|Photo: Philly NORML|
|Neill Franklin, LEAP: “Californians finally have an opportunity to do something about it”|
A national group of African-American law enforcement officers has endorsed Proposition 19, the measure on this November’s ballot that would tax and regulate marijuana in California.
The National Black Police Association (NBPA), with more than two dozen chapters across the United States, announced the endorsement in Sacramento, where the organization is holding a national conference, reports Jesse McKinley at The New York Times.
“Prohibition takes a toll on people of color across the country,” said Neill Franklin, executive director of Law Enforcement Against Prohibition (LEAP), which supports Prop 19.
“When I was a cop in Baltimore, and even before then when I was growing up there, I saw with my own eyes the devastating impact these misguided marijuana laws have on our communities and neighborhoods,” Franklin said.
“This November, with the National Black Police Association’s help, Californians finally have an opportunity to do something about it by approving the initiative to control and tax marijuana,” said Franklin, a 33-year veteran police officer.

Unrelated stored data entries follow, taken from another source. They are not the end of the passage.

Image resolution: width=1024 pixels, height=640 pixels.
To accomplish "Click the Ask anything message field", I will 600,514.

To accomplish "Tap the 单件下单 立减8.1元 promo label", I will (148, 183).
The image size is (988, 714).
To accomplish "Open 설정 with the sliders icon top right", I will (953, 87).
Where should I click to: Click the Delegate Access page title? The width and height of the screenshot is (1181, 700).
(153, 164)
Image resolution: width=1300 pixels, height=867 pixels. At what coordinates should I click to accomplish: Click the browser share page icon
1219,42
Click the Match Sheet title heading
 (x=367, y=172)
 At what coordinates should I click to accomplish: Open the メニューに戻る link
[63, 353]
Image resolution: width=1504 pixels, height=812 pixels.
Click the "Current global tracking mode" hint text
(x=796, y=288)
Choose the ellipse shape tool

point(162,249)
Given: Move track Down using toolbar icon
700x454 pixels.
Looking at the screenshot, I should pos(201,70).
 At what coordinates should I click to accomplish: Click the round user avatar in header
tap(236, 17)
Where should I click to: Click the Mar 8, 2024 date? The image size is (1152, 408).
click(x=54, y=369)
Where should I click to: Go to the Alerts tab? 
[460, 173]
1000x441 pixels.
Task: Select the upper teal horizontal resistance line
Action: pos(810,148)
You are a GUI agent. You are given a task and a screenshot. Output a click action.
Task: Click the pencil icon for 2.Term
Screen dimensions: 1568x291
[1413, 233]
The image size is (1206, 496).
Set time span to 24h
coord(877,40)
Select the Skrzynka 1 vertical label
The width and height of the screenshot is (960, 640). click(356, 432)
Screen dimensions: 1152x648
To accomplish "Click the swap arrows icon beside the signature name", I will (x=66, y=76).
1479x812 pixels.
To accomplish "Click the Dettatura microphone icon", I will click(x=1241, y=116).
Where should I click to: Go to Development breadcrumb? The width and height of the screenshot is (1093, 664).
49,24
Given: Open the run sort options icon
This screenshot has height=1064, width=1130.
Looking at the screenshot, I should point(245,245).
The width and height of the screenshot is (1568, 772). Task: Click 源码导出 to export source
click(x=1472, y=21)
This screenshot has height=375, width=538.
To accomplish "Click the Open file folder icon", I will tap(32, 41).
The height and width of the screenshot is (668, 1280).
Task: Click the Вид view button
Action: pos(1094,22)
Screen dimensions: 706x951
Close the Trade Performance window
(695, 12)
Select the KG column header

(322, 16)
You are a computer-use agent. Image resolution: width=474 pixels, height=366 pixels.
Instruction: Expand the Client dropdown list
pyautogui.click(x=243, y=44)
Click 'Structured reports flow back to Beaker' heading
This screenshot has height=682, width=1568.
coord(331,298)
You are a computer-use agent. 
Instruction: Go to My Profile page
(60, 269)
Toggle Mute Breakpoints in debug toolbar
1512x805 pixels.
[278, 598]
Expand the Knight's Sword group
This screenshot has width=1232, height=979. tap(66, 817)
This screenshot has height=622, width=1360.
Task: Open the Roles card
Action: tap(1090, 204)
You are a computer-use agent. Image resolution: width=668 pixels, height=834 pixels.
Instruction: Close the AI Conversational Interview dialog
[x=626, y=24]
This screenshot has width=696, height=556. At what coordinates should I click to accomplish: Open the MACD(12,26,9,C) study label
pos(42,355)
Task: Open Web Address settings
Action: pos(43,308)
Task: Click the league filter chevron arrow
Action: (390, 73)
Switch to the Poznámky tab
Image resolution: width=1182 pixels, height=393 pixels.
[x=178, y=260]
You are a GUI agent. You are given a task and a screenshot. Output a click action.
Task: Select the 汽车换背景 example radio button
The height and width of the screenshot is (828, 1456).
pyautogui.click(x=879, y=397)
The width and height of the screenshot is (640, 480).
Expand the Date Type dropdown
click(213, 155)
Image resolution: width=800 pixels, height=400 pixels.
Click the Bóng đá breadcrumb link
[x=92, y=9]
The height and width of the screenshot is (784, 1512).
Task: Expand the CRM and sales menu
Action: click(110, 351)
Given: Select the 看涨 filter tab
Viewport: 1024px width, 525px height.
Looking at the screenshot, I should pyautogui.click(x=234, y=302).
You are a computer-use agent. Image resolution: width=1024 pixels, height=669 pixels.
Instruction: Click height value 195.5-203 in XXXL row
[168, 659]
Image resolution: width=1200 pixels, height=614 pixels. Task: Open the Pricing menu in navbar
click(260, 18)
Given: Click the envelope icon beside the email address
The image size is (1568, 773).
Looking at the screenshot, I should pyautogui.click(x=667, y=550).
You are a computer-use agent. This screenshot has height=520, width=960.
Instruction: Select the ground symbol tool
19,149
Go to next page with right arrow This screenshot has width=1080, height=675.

Many cops and civil rights leaders are now speaking out against marijuana prohibition because it is not only ineffective at reducing marijuana use and results in the arrest and incarceration of people of color at a highly disproportionate rate, but also because making marijuana illegal has created a lucrative black market controlled by violent gangs and cartels.
“This is great news,” said Michael Whitney at Firedoglake. “The National Black Police Association joins the California chapter of the NAACP in endorsing Prop 19, in addition to Law Enforcement Against Prohibition and doazens of current and former police officers, judges, prosecutors, and other law enforcement professionals.”
Prop 19 would allow possession of up to an ounce of marijuana by adults, as well as a 25-square-foot growing area for cannabis cultivation.
The NBPA was founded in 1972 and is currently holding its 38th national conference. According to NBPA, there are 80,000 black law enforcement officials in the United States.